Route 66 Museum workshop

At a recent visioning workshop for a proposed Route 66 Museum and Visitor Center, village of Los Lunas resident Marie Sedillo, local historian Patty Guggino, village community development department administrative assistant Sonia Walker and village administrator Greg Martin put dots on a map of the village to indicate where they go for recreation opportunities and which local businesses they frequent.

LOS LUNAS—A handful of community members gathered at the Los Lunas Transportation Center to weigh in on the creation of a Route 66 Museum and Visitor Center.

The museum will eventually be built on property the village of Los Lunas bought in 2015, directly west of the Luna Mansion on Main Street.

Led by students from The University of New Mexico’s School of Architecture and Planning, those at the input session ranked the uses of the space with the majority indicating a need for community event space, followed by flexible exhibits, outdoor spaces and finally, the museum’s permanent collection.

The permanent collection of the museum would be the core physical artifacts, photos and memorabilia on display which are typically found in museums.

The ability to have flexible exhibits allows for things like visiting collections and creating space for other events, such as meetings or even weddings.

Space would be set aside for events, such as classes and other events, and an outdoor gathering space could be used for things like movie nights or pop-up events with food trucks.

Route 66

The participants were asked to break in to small groups and create their ideal layout for the museum and visitor center.

While some featured items such as kiva fireplaces and a waterfall, most included elements such as an auditorium, banquet halls, classroom and meeting space.

One group suggested a pedestrian bridge across Main Street to property to the north for additional parking, as well as a bridge over the irrigation ditch to the east of the property to facilitate access to N.M. 314 and the Rail Runner Express station to the south.

“The fundamental question is, ‘How does Los Lunas want to use the museum?’ How do you imagine the site?
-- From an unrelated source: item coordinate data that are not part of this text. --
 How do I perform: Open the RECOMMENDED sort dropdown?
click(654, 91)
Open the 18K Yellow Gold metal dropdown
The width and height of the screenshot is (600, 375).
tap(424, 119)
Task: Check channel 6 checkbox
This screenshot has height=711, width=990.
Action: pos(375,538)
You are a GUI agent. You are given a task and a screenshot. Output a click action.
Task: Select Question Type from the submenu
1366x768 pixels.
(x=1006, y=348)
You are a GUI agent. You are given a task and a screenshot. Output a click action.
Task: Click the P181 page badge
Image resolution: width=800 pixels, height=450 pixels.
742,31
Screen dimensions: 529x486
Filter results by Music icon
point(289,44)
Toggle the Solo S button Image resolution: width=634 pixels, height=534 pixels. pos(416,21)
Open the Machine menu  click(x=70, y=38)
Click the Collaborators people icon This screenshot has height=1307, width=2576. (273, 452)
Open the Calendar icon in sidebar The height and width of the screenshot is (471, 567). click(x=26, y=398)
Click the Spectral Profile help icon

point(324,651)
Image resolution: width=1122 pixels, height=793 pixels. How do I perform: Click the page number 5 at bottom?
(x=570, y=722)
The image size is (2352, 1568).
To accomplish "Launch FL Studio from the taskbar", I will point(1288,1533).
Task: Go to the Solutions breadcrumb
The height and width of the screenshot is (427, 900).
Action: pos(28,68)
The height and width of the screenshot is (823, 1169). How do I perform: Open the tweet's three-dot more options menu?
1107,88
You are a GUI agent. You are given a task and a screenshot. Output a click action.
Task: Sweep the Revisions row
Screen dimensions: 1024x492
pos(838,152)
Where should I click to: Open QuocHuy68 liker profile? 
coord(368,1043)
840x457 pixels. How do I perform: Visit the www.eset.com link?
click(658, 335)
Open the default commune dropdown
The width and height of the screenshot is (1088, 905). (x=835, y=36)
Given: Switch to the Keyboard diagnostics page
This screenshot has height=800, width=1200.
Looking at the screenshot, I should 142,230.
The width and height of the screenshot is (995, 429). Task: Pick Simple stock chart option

Are there are additional amenities or concepts that will make the site more engaging,” asked UNM student Muhammad Hussein.

The students also studied traffic data that showed on average, there were 200,000 daily trips made on Interstate 25 south of Interstate 40, and Main Street, N.M. 6, averaged 15,700 weekday trips.

Erin Callahan, the village’s special projects planner, said the students would return for another presentation of a more refined plan to seek additional public input this month.

The Route 66 Museum has been in the village’s plans for several years to commemorate when the route dipped down into Los Lunas between 1926 and 1937 before heading west to California.

The focus will be on the under-told local stories of the areas mostly Hispanic agricultural communities and how the route impacted them, Callahan told the News-Bulletin last year.

The property, the home of the now-demolished Country Inn, has two remaining structures on it — one that is a historic building and likely where the museum will be housed, Callahan said.

A project is moving forward thanks to a partnership between the village and the UNM students, and a $25,000 grant by the National Endowment for the Arts for the design and planning of a museum and visitors center.

This spring, four different studio courses, coordinated through the UNM School of Architecture and Planning, have been working on projects, such master planning for the site, asset mapping to see what is in close proximity of the site and how a museum would best function in the area.

The historic inventory course will analyze the structure with some class work done this summer, and then in the fall, an advanced architecture design course will draft the museum and museum grounds architectural design.

Callahan said the village’s hope is that by spring 2020 it will be in a position to put out an RFP for construction.